P. – Penso che sicuramente un’iniziativa del genere potrebbe toccare qualcuno nel profondo, nonostante il sentimento generale di indifferenza che, purtroppo, aleggia anche in mezzo ai giovani. Ma, nel momento in cui si fa leva sull’etica e la morale, è anche vero che c’è più possibilità di avvicinare altre persone. Quindi sì, ritengo che con un lavoro di costruzione della coscienza di classe si possa arrivare a molte persone.

M. – Credo possano farlo e lo stiano già facendo. In quasi ogni angolo del mondo, le persone stanno scendendo in piazza e si stanno attivando per una Palestina libera. È emozionante, è coinvolgente, ti fa sentire meno impotente e parte di una forza rivoluzionaria inarrestabile. Credo che questa forza stia coinvolgendo sempre più studenti. Chiedono che in università si parli di Palestina e chiedono chiarezza da parte dell’istituzione accademica.

E.Sì, ritengo che in un mondo studentesco come il nostro, caratterizzato sempre più dal multiculturalismo, le istanze di solidarietà internazionali possano suscitare interesse negli studenti e spingerli ad avvicinarsi al movimento.

Qua invece riportiamo una risposta più ampia che rispondeva a tutte le domande e abbiamo ritenuto giusto non modificare o spezzare.

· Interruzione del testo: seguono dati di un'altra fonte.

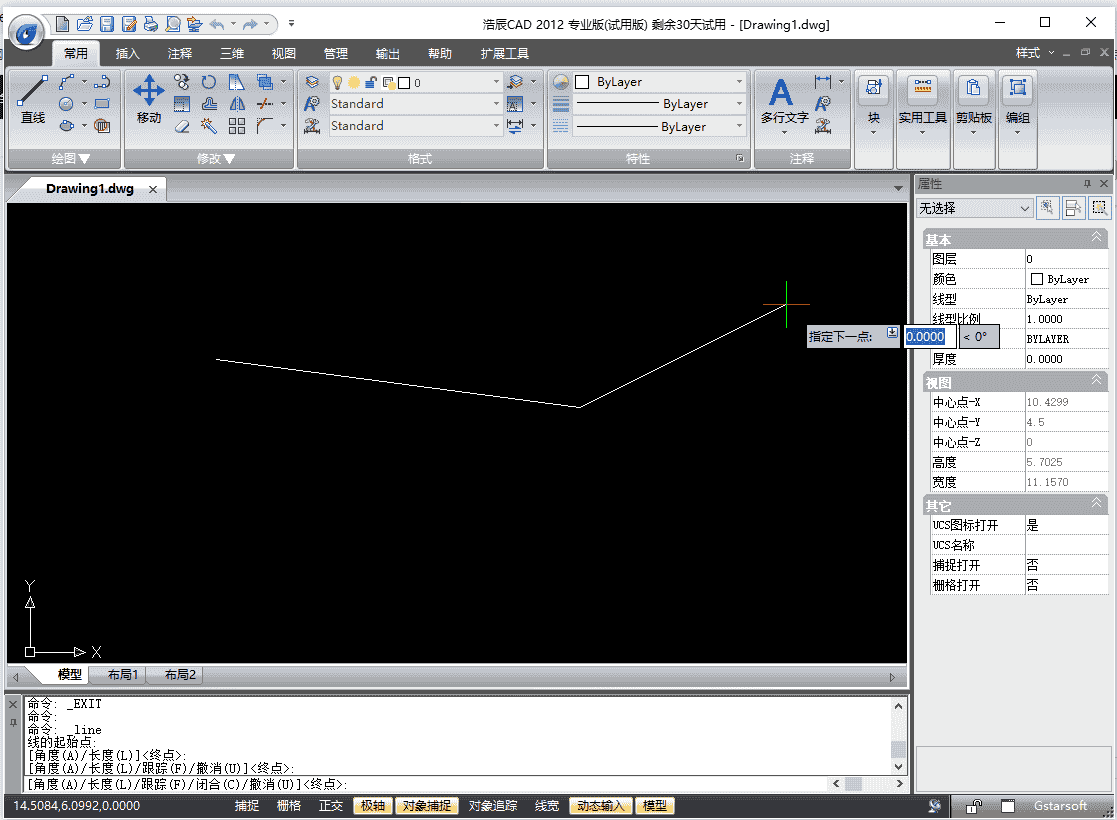Click the 旋转 (Rotate) icon in 修改 panel
Viewport: 1117px width, 820px height.
coord(209,82)
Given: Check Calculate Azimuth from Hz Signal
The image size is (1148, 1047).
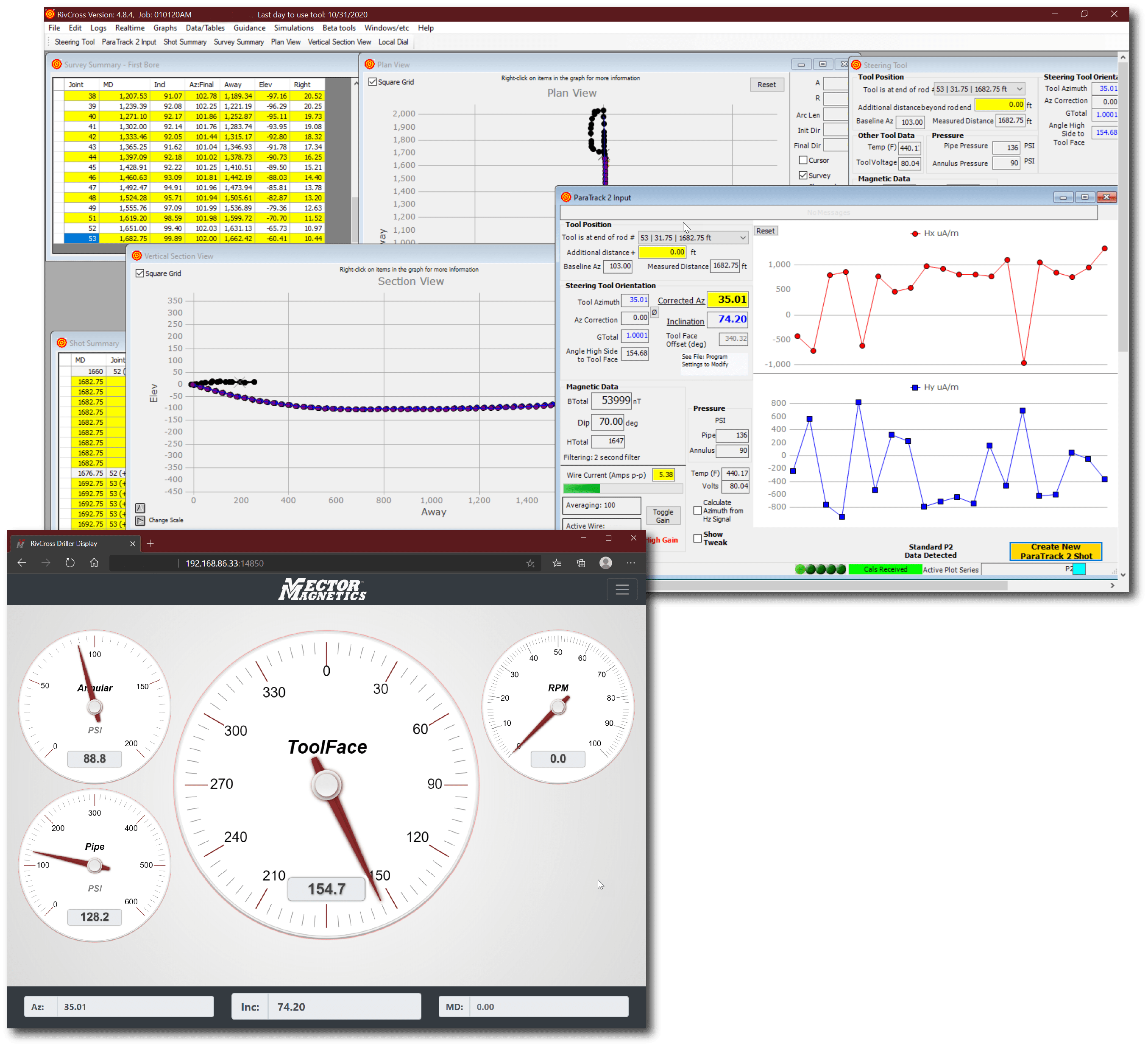Looking at the screenshot, I should tap(697, 511).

  1. -Mi sono avvicinata al gruppo di studenti solidali alla Palestina per varie ragioni. Penso innanzitutto che a livello personale chiunque sensibile alla questione sia messo alla prova davanti alle notizie che arrivano ogni giorno da Gaza e dalla Cisgiordania con ciò che si portano dietro, la propaganda, il silenzio quasi totale delle istituzioni globali. Sicuri del nostro privilegio, è facile che in noi che seguiamo la vicenda dall’esterno si facciano strada il sentirsi impotenti e l’assuefazione, perciò ho trovato questa iniziativa di studenti necessaria per andare contro tutto questo e non ho esitato a farne parte. L’occupazione è stata un’esperienza positiva, tra l’altro la prima per me, un’ occasione di dibattito e condivisione umana che, seppure siamo portati a dimenticarcene, dovrebbe essere centrale nella vita universitaria. Penso che l’iniziativa del gruppo possa contribuire a colmare questo vuoto, a ricreare un senso di comunità e uno spazio sicuro per tutti gli studenti che vorranno farne parte, propositivo, in cui sentirci meno soli e estranei nel manifestare solidarietà e supporto alla Palestina, condannare Israele e le sue azioni violente e di annientamento totale di un popolo, e dare un segnale alla nostra Università chiedendo che come istituzione faccia lo stesso.